As the Covid-19 pandemic started in March 2020 people, in particular vulnerable people, found themselves with limited options to get out and feel safe outside in the built-environment. Sustrans Scotland would like to tell the story of how we worked quickly to develop a temporary infrastructure programme which offered funding (circa £40m) and specialist support services to local authorities to change streetscapes making it safer for people who choose to walk, cycle or wheel for essential trips and exercise.
The programme granted access to various skillsets, including designers, transport planners, engineers, and communication and engagement professionals, to enable change-makers to implement measures focused on protecting public health and supporting physical distancing.

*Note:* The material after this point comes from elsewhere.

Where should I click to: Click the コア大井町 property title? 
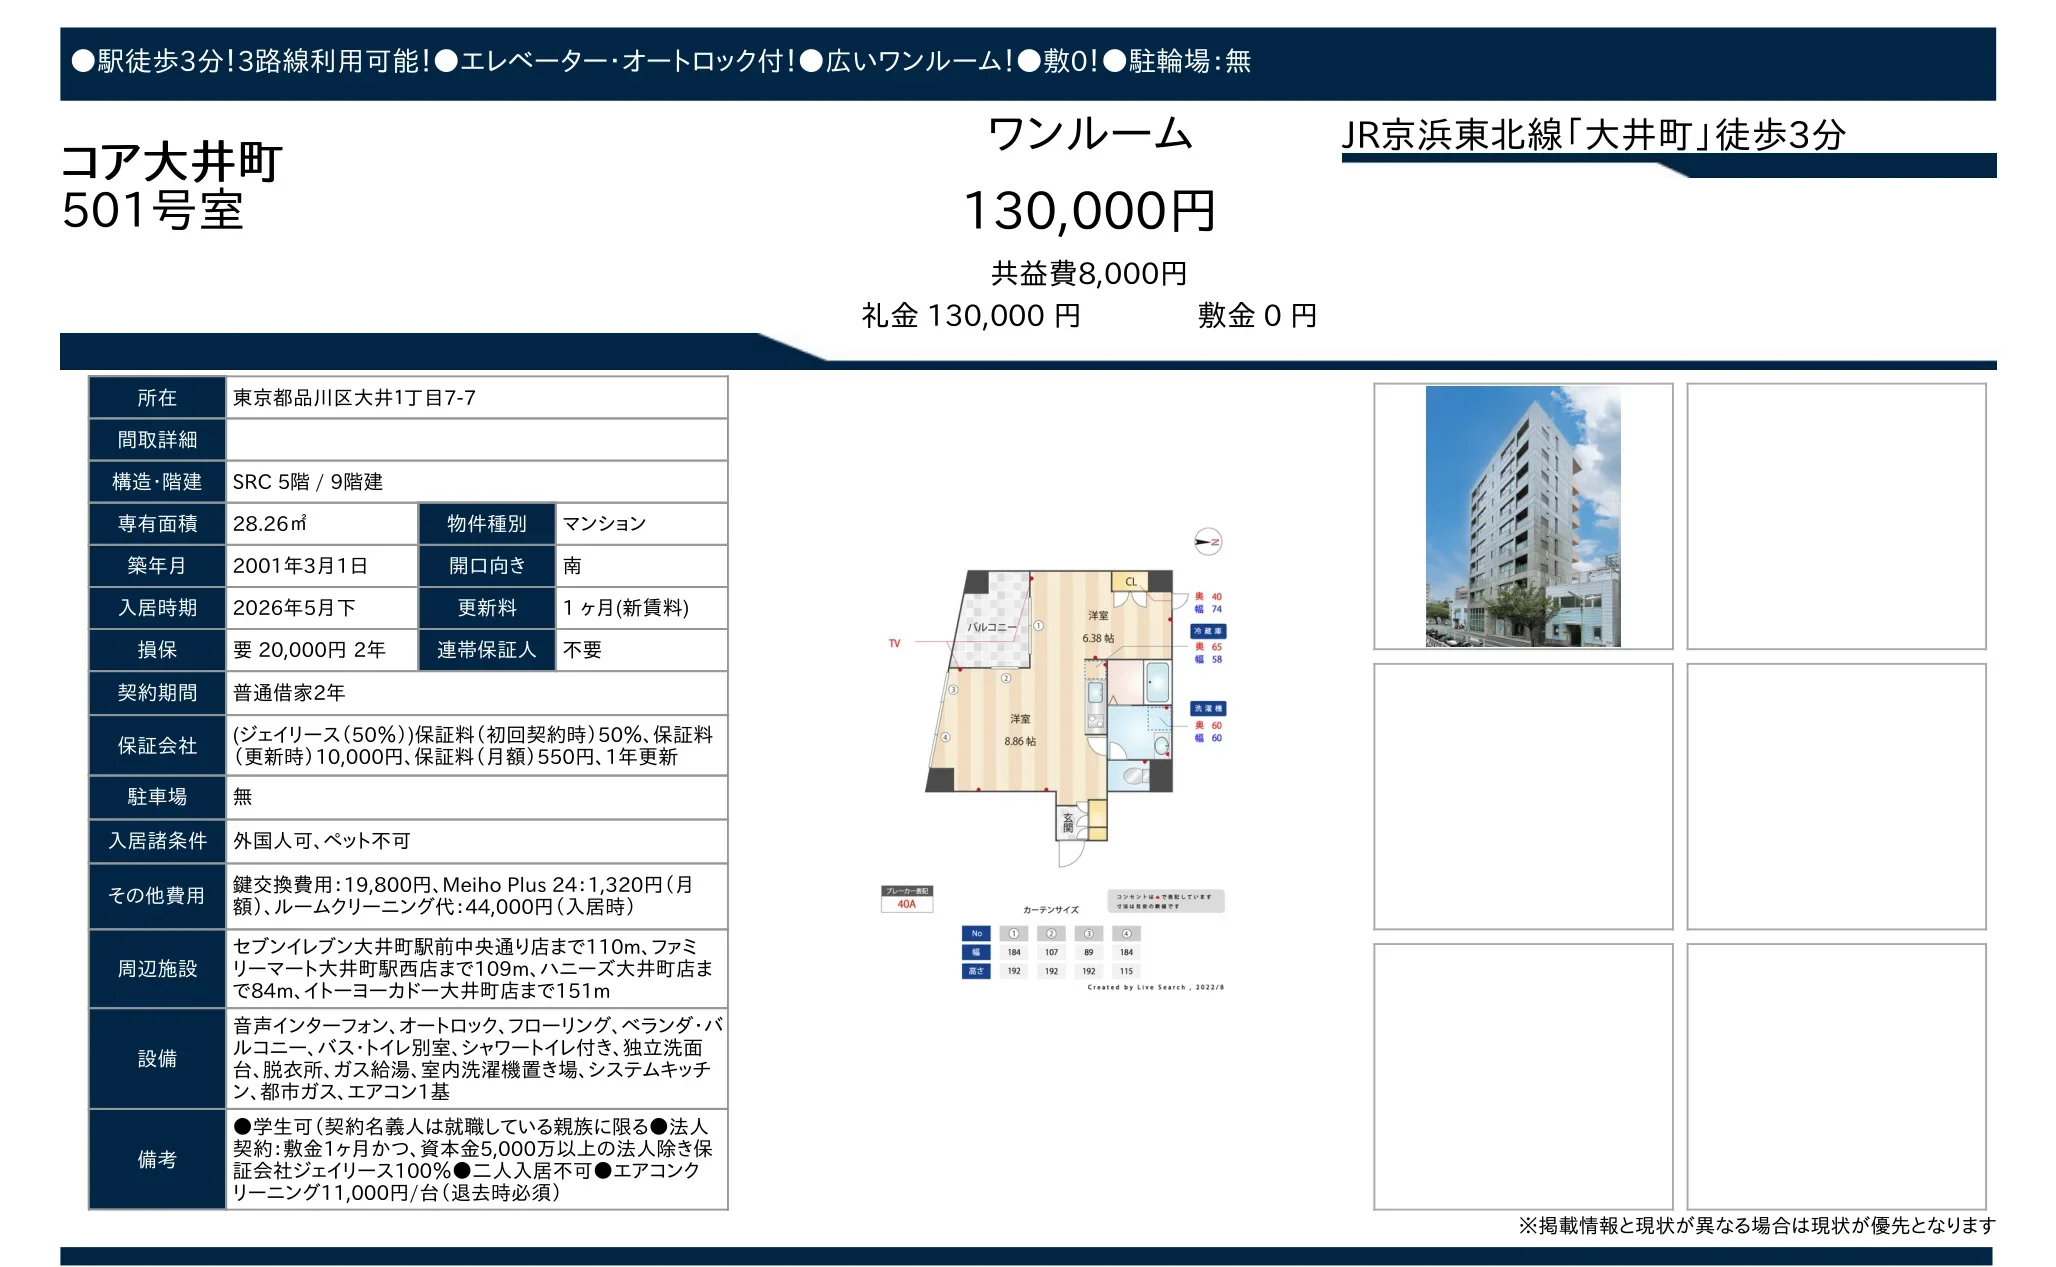tap(172, 162)
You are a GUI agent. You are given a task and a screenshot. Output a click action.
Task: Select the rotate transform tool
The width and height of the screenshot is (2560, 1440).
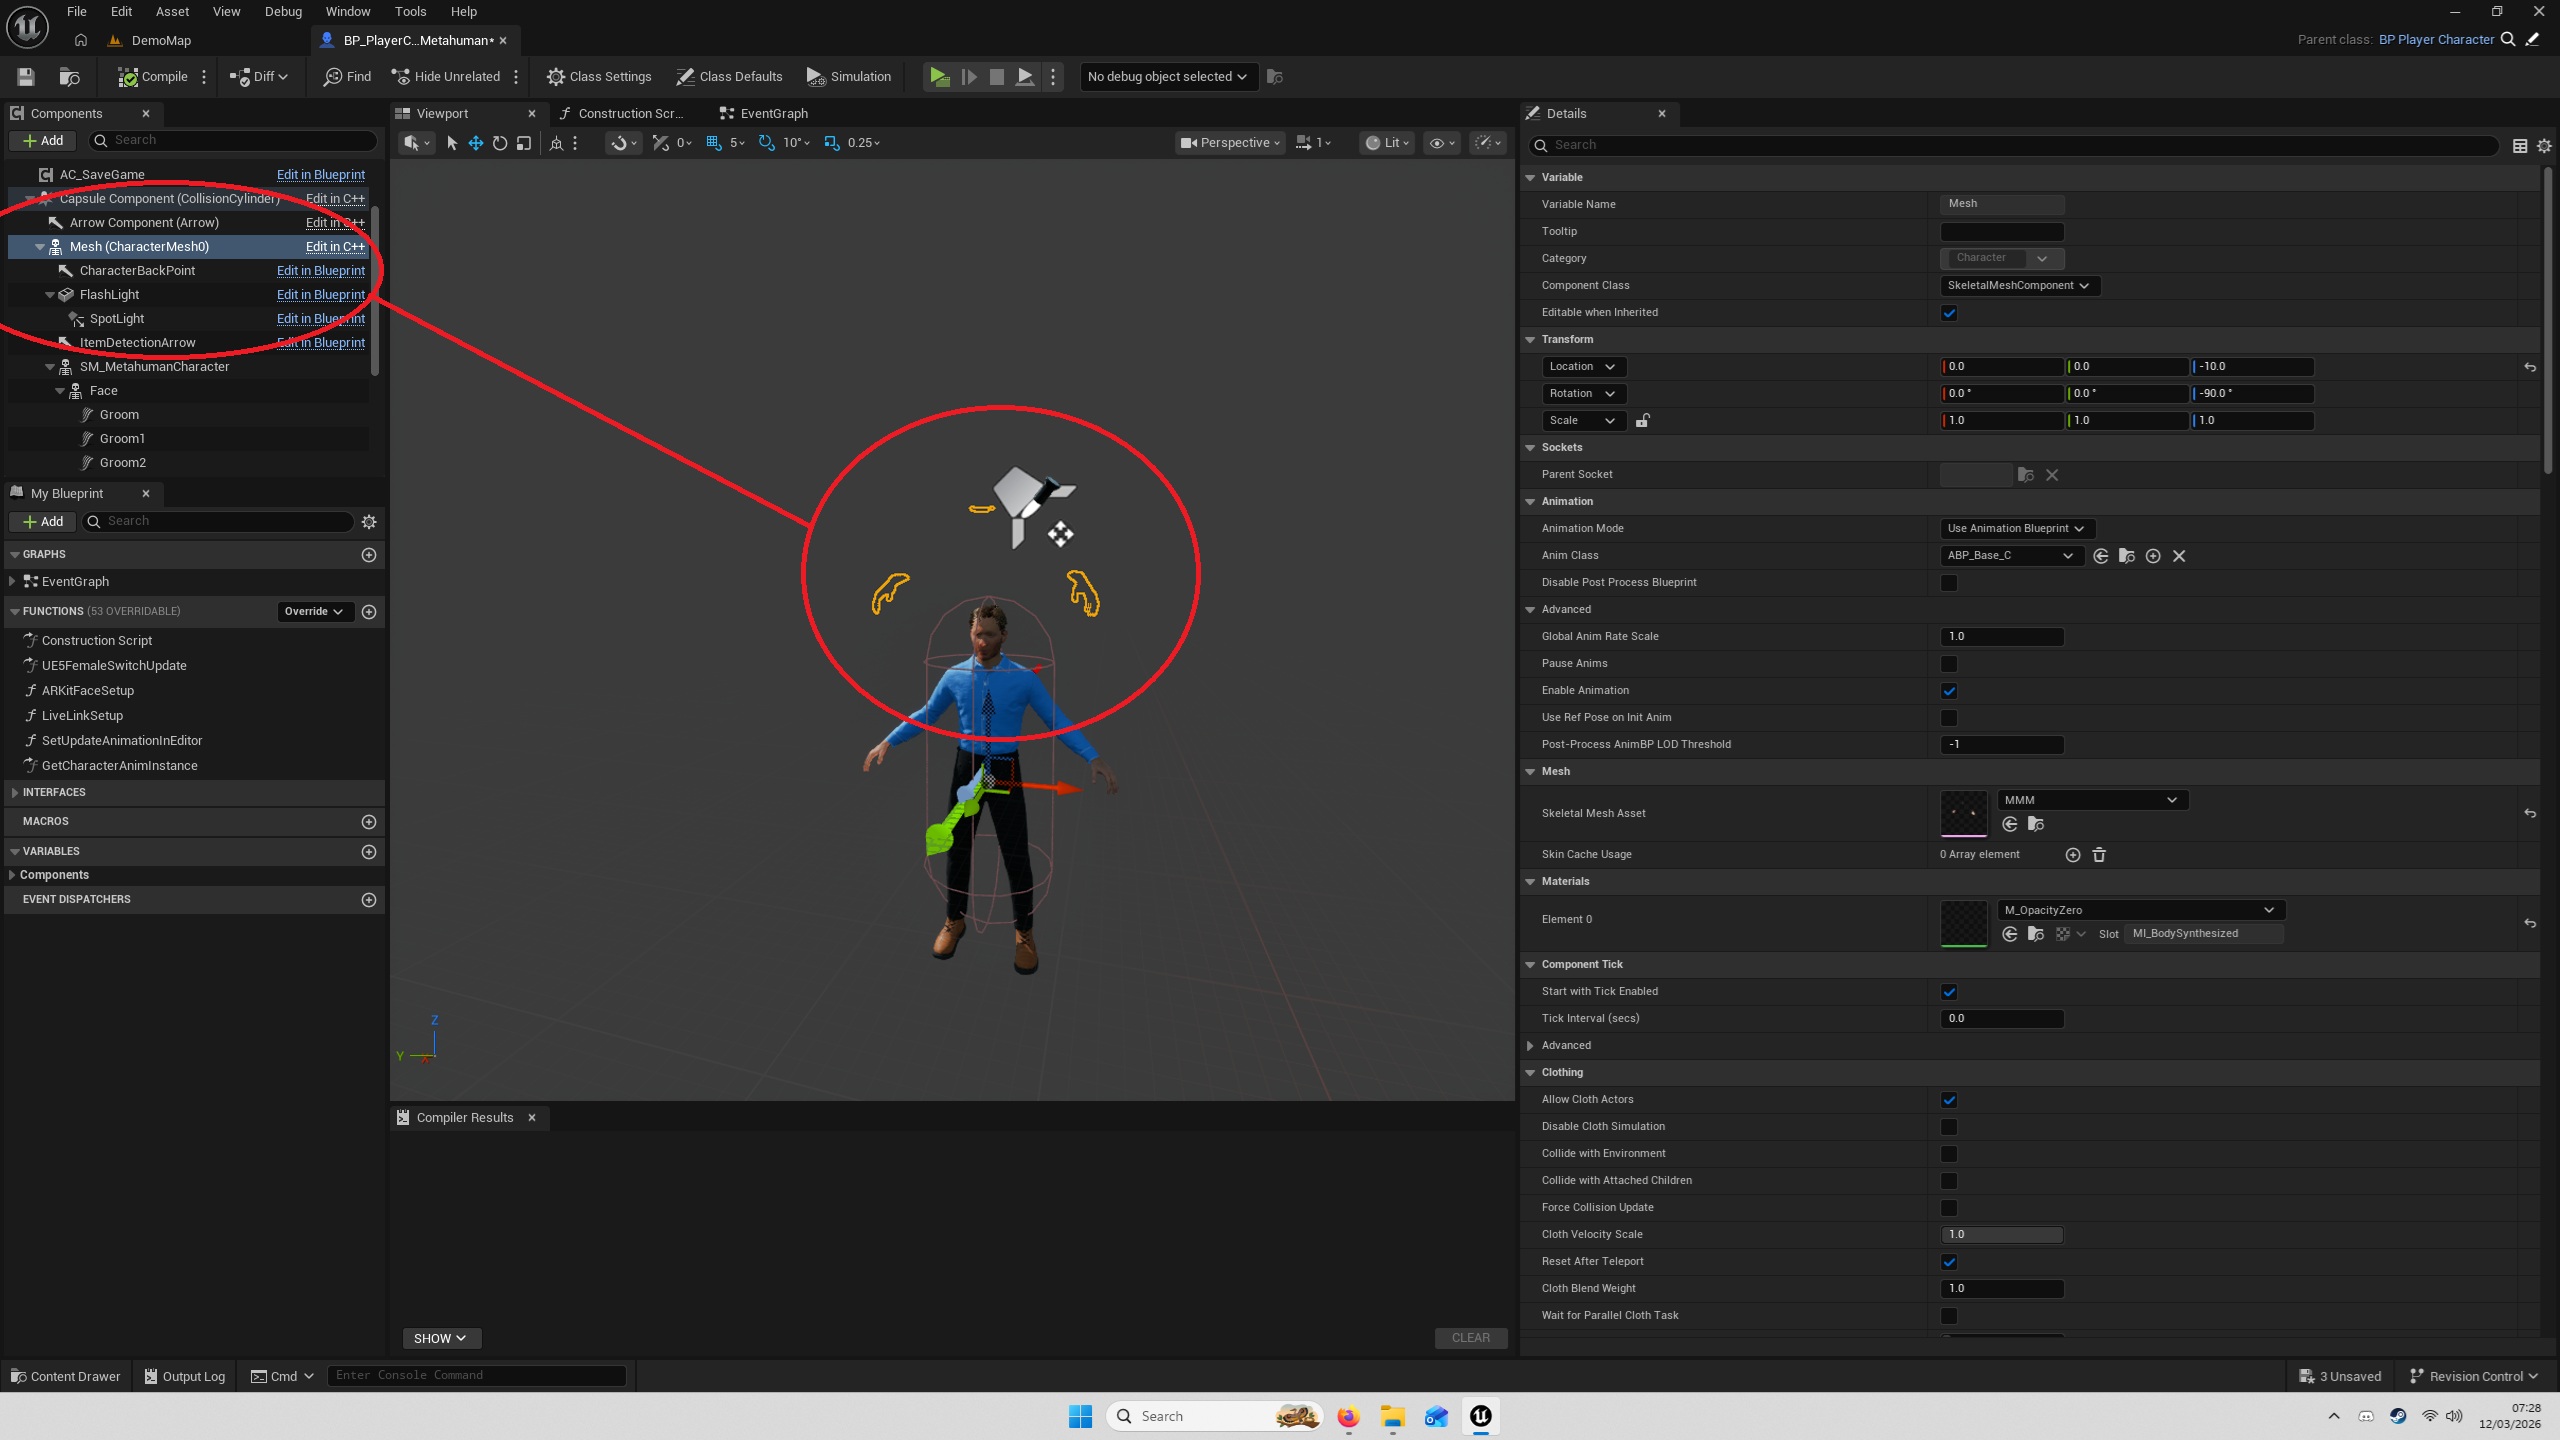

This programme, and the swift nature of its arrival and the fast mobilisation of the support services, allowed bodies across Scotland to provide temporary walking and cycling infrastructure that enabled safer essential journeys and exercise for everyone, focusing in particular where there was space constraints or user safety concerns. These priorities included journeys to and from hospitals and health services, shops, pharmacies, schools, and for returning workplaces. And the resulting measures included;
- provision of temporary infrastructure for walking, cycling and wheeling (pop-up cycle networks)
- changes to the built environment that supports safe active travel for essential journeys (roll out of 20mph zones)
- rapid delivery to show the shorter timelines for real change is possible (short-circuiting bureaucracy)
- and monitoring and evaluation to support the ongoing assessment and improvement of the changes (the journey to permanence)
Where schemes have been successful Sustrans are encouraging and supporting the evolution to permanent infrastructure, and have developed design guidance to help outline this transition from quick and ready works, to intermediate and more stable solutions, to a permanent change to the streetscape that reimagines how we shape our urban centres and travel corridors.